From the data below, copy out every line in which the word "computer" occurs.

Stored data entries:
↓

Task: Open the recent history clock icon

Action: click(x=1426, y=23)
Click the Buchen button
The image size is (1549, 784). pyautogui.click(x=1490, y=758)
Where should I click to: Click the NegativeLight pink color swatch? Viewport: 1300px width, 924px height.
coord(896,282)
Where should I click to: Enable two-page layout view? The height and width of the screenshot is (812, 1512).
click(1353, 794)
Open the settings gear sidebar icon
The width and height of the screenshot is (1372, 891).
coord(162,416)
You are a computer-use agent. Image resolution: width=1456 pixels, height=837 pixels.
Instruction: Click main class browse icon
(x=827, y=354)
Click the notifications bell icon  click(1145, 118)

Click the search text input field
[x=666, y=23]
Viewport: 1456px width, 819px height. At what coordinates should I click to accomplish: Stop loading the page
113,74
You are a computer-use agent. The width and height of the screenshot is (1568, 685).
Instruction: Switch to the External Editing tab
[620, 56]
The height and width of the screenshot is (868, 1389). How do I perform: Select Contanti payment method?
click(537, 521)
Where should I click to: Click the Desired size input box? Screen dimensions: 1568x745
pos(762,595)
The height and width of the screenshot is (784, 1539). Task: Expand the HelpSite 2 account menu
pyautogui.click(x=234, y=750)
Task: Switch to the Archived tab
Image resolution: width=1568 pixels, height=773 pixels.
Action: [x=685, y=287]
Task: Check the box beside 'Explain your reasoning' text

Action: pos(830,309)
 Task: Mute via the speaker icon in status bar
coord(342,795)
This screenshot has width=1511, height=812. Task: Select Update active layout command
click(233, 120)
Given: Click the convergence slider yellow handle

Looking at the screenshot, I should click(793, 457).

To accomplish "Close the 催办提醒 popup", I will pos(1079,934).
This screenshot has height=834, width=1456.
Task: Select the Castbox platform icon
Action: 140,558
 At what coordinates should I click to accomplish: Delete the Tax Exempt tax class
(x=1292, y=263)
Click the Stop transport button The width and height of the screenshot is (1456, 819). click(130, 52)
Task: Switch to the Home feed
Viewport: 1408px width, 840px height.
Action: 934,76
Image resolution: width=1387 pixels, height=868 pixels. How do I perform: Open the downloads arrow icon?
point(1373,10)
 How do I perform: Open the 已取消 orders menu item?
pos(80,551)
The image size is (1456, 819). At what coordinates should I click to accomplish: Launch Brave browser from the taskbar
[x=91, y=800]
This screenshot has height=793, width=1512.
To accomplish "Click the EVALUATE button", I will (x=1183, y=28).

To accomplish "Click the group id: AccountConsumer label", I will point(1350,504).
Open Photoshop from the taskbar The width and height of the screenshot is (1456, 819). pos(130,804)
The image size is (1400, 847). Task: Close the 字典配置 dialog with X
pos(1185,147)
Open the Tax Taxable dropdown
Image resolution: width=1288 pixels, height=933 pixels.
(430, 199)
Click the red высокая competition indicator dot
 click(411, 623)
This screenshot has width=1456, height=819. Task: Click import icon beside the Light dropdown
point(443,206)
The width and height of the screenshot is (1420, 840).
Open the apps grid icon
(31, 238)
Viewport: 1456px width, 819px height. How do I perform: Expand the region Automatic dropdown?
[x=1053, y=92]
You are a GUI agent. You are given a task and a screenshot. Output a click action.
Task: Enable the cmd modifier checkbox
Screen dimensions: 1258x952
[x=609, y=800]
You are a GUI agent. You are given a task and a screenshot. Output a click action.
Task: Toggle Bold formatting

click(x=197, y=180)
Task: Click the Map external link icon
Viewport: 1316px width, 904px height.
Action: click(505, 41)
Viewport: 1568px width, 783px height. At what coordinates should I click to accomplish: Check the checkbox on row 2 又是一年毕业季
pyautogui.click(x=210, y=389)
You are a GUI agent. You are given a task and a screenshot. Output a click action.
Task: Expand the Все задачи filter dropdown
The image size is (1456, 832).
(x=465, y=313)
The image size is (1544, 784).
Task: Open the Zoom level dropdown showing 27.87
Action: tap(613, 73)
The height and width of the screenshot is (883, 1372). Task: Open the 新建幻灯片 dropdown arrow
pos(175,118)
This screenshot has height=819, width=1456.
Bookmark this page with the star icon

↑

Final answer:
You are a computer-use agent. Image resolution: width=1456 pixels, height=837 pixels.
You are a computer-use agent. The width and height of the screenshot is (1568, 685).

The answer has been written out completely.